A chance-constrained optimization framework for transmission congestion management and frequency regulation in the presence of wind farms and energy storage systems

Abstract

• Providing a chance-constrained framework for congestion management and frequency regulation. • Evaluating the performance of the model in both normal and emergency conditions. • Investigating the effect of spinning reserve rate on congestion, LMP and frequency. • Investigating the effect of EES systems on congestion, LMP and frequency. This paper presents a chance-constrained optimization framework for transmission congestion management in the presence of wind turbines and electrical energy storage (EES) systems. In the proposed model, the uncertainties of the wind farms’ output power and electricity demand are considered, and in order to model these uncertainties, the chance-constrained method is used. In order to reduce the computational burden in this problem, a filtering algorithm is proposed that detects sensitive lines and applies security constraints only on them.

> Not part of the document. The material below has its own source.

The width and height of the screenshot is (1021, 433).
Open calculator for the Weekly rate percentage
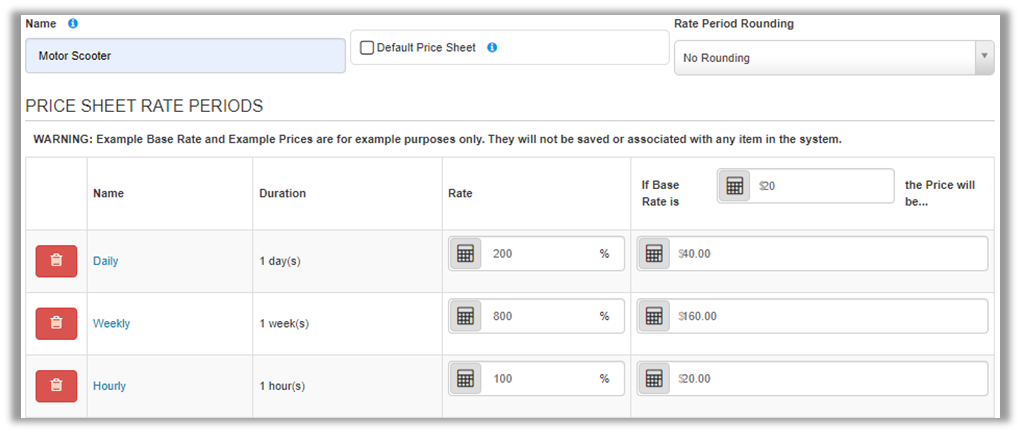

The results illustrate that applying the proposed algorithm has reduced the solution time by about 83%. In addition, the proposed model is implemented on a modified IEEE 30-bus test system and solved under normal and emergency conditions (N-1). The simulation results demonstrate that considering the chance constraints, by increasing the spinning reserve, leads to a decrease in the amount of energy not supplied (ENS) and consequently operating costs during the contingent events. The numerical results illustrate that considering the spinning reserves, despite a 10% increase in operating costs under normal operating conditions, has reduced the amount of ENS by about 18% during the outage of the thermal unit. In addition, the results demonstrate that EES systems keep the system frequency within the allowable range under emergency conditions due to their fast ramp rate.